The Dominic Matteo mix up was a case of Sunderland having to get out of jail. I didn’t find out until after the match what had happened, and until the Matteo case there had never been an example of a club not getting fined and docked points for fielding an illegible player in a competitive match.
Dominic Matteo joined us during our relegation battle in March 1995, initially on a one month loan, signing for Mick Buxton with the Lads staring relegation to the Endsleigh League Division Two (now League 1) directly in the face.
A home defeat to Middlesbrough the week beforehand had took Sunderland to 20th in the league, with Swindon Town in 21st place closely tracking them.
It wasn't the best of times to be visiting Roker Park.
To help with our relegation worries, Chairman Bob Murray opened his chequebook and paid £750,000 for striker Brett Angell who, alongside the Liverpool loanee, were hopefully seen as the catalysts we needed to catapult us to safety with eight games remaining.
Sunderland had lost five of the previous six games and were sinking without trace as Matteo lined up against Barnsley for an unusual Friday night kick off late in March. Replacing Kevin Ball, the future Scottish international would play in the midfield alongside the long serving Gordon Armstrong in a typical 442 formation, with Martin Smith and Steve Agnew manning the flanks. Star signing Angell would partner top scorer Phil Gray up front. It would be Buxton's final game in the charge on Wearside though, with the new signings failing to make a difference to the poor run of form.
We went down 2-0, with second half goals from Malcolm Shotton and Andy Payton consigning the teal clad Rokerites to defeat. A windy night on Oakwell had forced some fans into wearing sunglasses to protect them from the spiralling dust getting into their eyes. By the end of the game, they must have wished it had. A sixth defeat in seven would seal Mick Buxton's fate as he was replaced with Peter Reid, who was tasked with a survival job, taking charge of our final seven games.
However, one of the first challenges faced by the Scouser was the apparent "illegal" signing of one of Friday night's debutants. Sunderland, as per usual, hit all the headlines for all the wrong reasons as it had came to light that Matteo had not been registered correctly, thus making him an ineligible player. Teetering on the brink of the relegation trap door and a point deduction likely, it was feared Reid's task would become more than just difficult, but perhaps impossible - and before he'd even took charge of his first game. As it turned out, our Bob had managed to sweet talk the FA into fining us a measly £2,500.

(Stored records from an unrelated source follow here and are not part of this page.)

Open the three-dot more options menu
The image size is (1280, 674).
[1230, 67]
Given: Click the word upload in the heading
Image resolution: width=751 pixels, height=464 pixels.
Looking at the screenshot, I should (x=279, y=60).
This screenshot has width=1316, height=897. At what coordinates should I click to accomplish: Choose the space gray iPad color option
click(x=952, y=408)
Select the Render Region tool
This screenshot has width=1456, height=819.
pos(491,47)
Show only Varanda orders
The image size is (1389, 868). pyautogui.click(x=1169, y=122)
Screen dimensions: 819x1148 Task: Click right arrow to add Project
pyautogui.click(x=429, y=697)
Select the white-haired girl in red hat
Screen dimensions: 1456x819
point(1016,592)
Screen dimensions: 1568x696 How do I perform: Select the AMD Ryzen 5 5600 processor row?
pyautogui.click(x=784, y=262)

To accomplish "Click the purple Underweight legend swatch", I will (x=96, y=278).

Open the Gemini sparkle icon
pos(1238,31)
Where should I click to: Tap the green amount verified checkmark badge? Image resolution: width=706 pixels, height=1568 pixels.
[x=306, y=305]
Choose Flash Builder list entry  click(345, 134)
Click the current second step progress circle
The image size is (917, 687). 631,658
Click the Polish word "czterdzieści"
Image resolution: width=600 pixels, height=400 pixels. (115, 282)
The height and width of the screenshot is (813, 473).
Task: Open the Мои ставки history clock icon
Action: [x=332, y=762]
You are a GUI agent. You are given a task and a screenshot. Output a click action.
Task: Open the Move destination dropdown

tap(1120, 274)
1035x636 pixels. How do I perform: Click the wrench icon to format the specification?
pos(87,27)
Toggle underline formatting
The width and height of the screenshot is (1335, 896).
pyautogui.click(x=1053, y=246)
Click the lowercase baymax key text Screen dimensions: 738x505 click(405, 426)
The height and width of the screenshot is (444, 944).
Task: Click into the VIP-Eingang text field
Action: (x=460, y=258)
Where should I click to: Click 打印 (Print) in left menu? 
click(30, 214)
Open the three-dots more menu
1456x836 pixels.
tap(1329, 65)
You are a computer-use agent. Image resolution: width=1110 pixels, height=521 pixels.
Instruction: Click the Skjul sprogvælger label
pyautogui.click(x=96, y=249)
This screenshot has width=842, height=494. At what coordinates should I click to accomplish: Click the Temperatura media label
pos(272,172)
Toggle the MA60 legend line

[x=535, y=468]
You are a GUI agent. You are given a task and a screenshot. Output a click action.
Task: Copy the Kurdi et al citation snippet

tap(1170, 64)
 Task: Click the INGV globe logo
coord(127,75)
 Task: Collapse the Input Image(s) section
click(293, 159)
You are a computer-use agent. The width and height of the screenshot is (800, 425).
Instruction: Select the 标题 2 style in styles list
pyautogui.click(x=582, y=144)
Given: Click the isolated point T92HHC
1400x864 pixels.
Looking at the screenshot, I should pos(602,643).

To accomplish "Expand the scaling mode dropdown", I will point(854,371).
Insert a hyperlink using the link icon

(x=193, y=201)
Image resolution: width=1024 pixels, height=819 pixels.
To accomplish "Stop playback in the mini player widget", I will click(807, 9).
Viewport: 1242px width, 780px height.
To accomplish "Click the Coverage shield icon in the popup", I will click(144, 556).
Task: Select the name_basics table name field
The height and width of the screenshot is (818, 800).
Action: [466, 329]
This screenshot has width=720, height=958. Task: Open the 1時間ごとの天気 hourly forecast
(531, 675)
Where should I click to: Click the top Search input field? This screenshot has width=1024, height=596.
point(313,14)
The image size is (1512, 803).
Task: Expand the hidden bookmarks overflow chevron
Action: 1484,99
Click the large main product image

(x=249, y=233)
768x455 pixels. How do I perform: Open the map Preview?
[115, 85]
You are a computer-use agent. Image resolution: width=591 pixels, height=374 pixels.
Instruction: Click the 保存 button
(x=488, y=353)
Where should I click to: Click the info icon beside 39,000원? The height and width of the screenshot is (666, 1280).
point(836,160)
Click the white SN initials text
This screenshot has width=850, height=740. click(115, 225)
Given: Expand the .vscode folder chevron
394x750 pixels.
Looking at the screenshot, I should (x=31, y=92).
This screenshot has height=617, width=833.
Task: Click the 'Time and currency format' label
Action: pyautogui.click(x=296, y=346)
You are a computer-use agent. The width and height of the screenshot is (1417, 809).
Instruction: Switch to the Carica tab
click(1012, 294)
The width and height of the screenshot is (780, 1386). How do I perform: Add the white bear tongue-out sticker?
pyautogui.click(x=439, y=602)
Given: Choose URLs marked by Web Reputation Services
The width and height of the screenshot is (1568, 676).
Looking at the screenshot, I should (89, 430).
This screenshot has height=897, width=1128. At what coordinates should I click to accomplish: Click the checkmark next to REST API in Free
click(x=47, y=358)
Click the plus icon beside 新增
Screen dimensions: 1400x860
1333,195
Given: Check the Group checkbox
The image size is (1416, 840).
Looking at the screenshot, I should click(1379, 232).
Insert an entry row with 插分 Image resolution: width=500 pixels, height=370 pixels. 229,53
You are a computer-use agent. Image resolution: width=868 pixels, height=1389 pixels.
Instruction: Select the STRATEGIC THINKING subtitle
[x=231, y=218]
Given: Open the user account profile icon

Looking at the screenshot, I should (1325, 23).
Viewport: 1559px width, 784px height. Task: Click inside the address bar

How he did it is something we'll never quite know. He did make a comment on that meeting quite a few years later, however nothing much was given away. "It was not a meeting I’d like to repeat but thankfully we made a strong case and avoided a points deduction” - it was perhaps all we really needed to know.
With the point deduction fears allayed, Peter Reid's resurgent Black Cats lost only one of their final seven games.
The malarkey surrounding Matteo was long gone, as he made a swift and successful return to Anfield. Though never a regular, he managed to star in 127 games. After a successful 99/00 season at Liverpool it was expected the versatile Dumfries-born player would make himself a permanent member of the starting eleven there, but instead he was surprisingly sold to Leeds United.
He would go on to became a cult hero at the club, scoring a goal at the San Siro in Leeds' Champions league campaign. He would later go on to be part of the defence that helped them to the Semi-finals of that competition. Rio Ferdinand departed to Manchester United shortly after though and our one game wonder would be given the captaincy at the Yorkshire club. Within seasons though, they'd go crashing out of the Premiership in spectacular fashion. He would then go on to join Blackburn Rovers following that relegation, later seeing out his career at Stoke City, retiring in 2009, at the age of 35.
In 2015 it was reported he blew his fortune he earned over his decade of Premiership football, declaring bankrupty after betting over £1m, including £100,000 on one single horse. Well, well, well.